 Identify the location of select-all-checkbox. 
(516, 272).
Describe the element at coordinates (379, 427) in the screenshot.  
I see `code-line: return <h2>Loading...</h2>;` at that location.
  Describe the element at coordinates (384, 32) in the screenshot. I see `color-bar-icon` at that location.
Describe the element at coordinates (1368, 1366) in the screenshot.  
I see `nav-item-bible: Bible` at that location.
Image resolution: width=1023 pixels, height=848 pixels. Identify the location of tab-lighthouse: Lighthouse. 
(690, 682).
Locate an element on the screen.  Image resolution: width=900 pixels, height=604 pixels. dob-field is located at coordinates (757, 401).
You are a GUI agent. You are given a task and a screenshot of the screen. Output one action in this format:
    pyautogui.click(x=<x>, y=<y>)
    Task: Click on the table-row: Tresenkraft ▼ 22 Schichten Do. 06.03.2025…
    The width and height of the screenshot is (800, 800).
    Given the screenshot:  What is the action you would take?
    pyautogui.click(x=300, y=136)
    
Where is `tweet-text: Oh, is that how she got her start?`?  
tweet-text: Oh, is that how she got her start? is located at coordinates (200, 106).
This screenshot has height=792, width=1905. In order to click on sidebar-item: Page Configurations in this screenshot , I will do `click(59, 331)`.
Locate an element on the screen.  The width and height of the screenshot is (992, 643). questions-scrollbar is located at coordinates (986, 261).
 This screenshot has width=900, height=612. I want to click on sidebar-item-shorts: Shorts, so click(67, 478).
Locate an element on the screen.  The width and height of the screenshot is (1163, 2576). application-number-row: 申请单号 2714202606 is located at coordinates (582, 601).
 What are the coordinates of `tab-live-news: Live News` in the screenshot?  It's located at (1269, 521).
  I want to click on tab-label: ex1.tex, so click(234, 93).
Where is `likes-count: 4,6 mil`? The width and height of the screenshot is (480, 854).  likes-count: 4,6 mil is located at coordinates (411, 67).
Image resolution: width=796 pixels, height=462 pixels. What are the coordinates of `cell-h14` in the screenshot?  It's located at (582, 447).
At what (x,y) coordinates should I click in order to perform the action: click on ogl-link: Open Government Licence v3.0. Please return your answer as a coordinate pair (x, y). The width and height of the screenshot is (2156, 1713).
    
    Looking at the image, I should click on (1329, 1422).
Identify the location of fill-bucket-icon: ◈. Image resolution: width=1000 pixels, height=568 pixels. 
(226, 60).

Assignment: Rewrite all the rows above, swapping "Identify" for "Find" each time it appears and leaving everything else as it is.

Answer below:
 Find the location of select-all-checkbox. 
(516, 272).
Describe the element at coordinates (379, 427) in the screenshot.  
I see `code-line: return <h2>Loading...</h2>;` at that location.
  Describe the element at coordinates (384, 32) in the screenshot. I see `color-bar-icon` at that location.
Describe the element at coordinates (1368, 1366) in the screenshot.  
I see `nav-item-bible: Bible` at that location.
Image resolution: width=1023 pixels, height=848 pixels. Find the location of tab-lighthouse: Lighthouse. 
(690, 682).
Locate an element on the screen.  Image resolution: width=900 pixels, height=604 pixels. dob-field is located at coordinates (757, 401).
You are a GUI agent. You are given a task and a screenshot of the screen. Output one action in this format:
    pyautogui.click(x=<x>, y=<y>)
    Task: Click on the table-row: Tresenkraft ▼ 22 Schichten Do. 06.03.2025…
    The width and height of the screenshot is (800, 800).
    Given the screenshot:  What is the action you would take?
    pyautogui.click(x=300, y=136)
    
Where is `tweet-text: Oh, is that how she got her start?`?  
tweet-text: Oh, is that how she got her start? is located at coordinates (200, 106).
This screenshot has height=792, width=1905. In order to click on sidebar-item: Page Configurations in this screenshot , I will do `click(59, 331)`.
Locate an element on the screen.  The width and height of the screenshot is (992, 643). questions-scrollbar is located at coordinates (986, 261).
 This screenshot has width=900, height=612. I want to click on sidebar-item-shorts: Shorts, so click(67, 478).
Locate an element on the screen.  The width and height of the screenshot is (1163, 2576). application-number-row: 申请单号 2714202606 is located at coordinates (582, 601).
 What are the coordinates of `tab-live-news: Live News` in the screenshot?  It's located at (1269, 521).
  I want to click on tab-label: ex1.tex, so click(234, 93).
Where is `likes-count: 4,6 mil`? The width and height of the screenshot is (480, 854).  likes-count: 4,6 mil is located at coordinates (411, 67).
Image resolution: width=796 pixels, height=462 pixels. What are the coordinates of `cell-h14` in the screenshot?  It's located at (582, 447).
At what (x,y) coordinates should I click in order to perform the action: click on ogl-link: Open Government Licence v3.0. Please return your answer as a coordinate pair (x, y). The width and height of the screenshot is (2156, 1713).
    
    Looking at the image, I should click on (1329, 1422).
Find the location of fill-bucket-icon: ◈. Image resolution: width=1000 pixels, height=568 pixels. 
(226, 60).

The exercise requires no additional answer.